Parenting is NOT easy. I always knew that. I was one of those kids who, especially as a teen, liked to push every metaphorical button my dad had. I was not terrible and didn’t do a lot of bad things, but I was your typical teenager. Regardless of how hard I knew parenting was, I also always knew that one day I was going to be a parent, and I was determined to be an awesome parent!
Fast-forward a few years to 2002, when I met my husband. Upon meeting him, and during our first date, I knew he.was.the.one. There was an instant connection. I also knew he’d be a great father one day by observing the way he was with my almost two-year-old nephew.
But, just a couple months prior to meeting my husband, I had to have surgery. A surgery that could possibly prevent me from ever having children.
A few years later, while going to church, my husband and I started talking about children and where we wanted our future to go. I told him I wanted two kids, to which he replied that he did not want any. I was heartbroken. Thankfully, he changed his mind and said we would start with one after we got married (we were not even engaged at this point!) and go from there. During the rest of pre-marriage time, I was secretly praying for twins — I wanted TWO kids and he was not sure if he wanted more than one.
In 2005, we married. We had already been making plans to travel to Alaska and Ireland, and other places before we had children. We wanted to live our life and grow together as a couple before we brought little beings into our life, knowing that parenthood would limit a lot of those ‘special’ times, and I wanted to be finished with college with degree in hand before we started a family.
A little over a year after we were married, my husband called me at work and said, ‘Are you sitting down?’ I said, ‘Well, yea, why? And he spilled it: he was ready to have kids! He did not want to wait. He said he felt the time was right and he had been praying about it. I was overcome with joy — my praying for twins and kids was becoming more of a reality!
And then I remembered that surgery from three years prior, and my ongoing problems from it. I was worried. Really worried.
You see, I had/have HPV. Because of HPV, I had to undergo several biopsies and then finally a surgery to remove the cancerous tissue. With this surgery, as with any surgery, many ‘ifs’ were a part of the outcome. There was a possibility that after surgery I would not be able to have kids, or that it would take me longer to have kids — but surgery HAD to be done.
So I did it. I recovered from it, and was then hit with it again. For almost two years after my surgery, I kept having that pesky C scare and would have to undergo two or three more biopsies. Luckily, my body finally fought back and kicked HPV to the curb. I wanted kids badly, but I did not know how the HPV was going to affect my ability to have them. So, after my husband’s phone call, I called my doctor. I stopped using birth control and was pregnant in a month and a half! I was so happy, as was my husband! However, I still secretly wanted twins — get two for one and be done, was my thought.

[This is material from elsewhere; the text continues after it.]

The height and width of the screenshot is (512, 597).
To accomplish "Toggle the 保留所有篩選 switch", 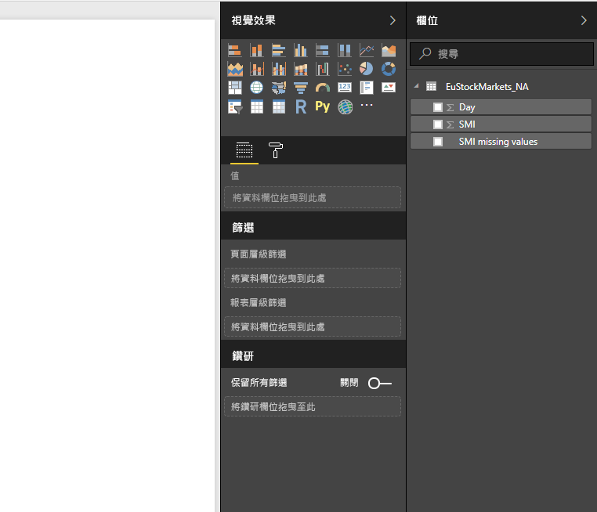I will (x=380, y=383).
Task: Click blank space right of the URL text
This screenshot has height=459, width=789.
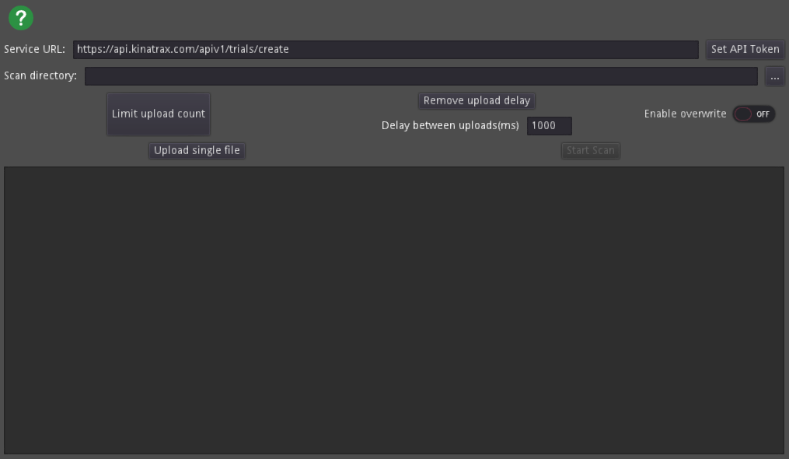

Looking back, being pregnant while obtaining a bachelor’s degree and working full-time was not bad. I loved being pregnant, and more so, I was not having any complications from my surgeries. I was not sick, just very tired; that was preparing me for what was about to come: a newborn baby during my last two semesters of college.
Since the birth of my first son, we’ve had a second son.
My husband surprised me again by telling me that he wanted a second kid. A kid that at the time, I was not sure I wanted. Our first son was three and I was not sure I wanted to start over, even though I always wanted two kids. However, we did and I have been so blessed and lucky!
While HPV still lingers, I am so very thankful that I did not have any issues having either one of my kids; I can only thank God for a healthy body and healthy kids. Finally, I am glad that God does NOT answer all prayers because now I am glad that I did not have twins!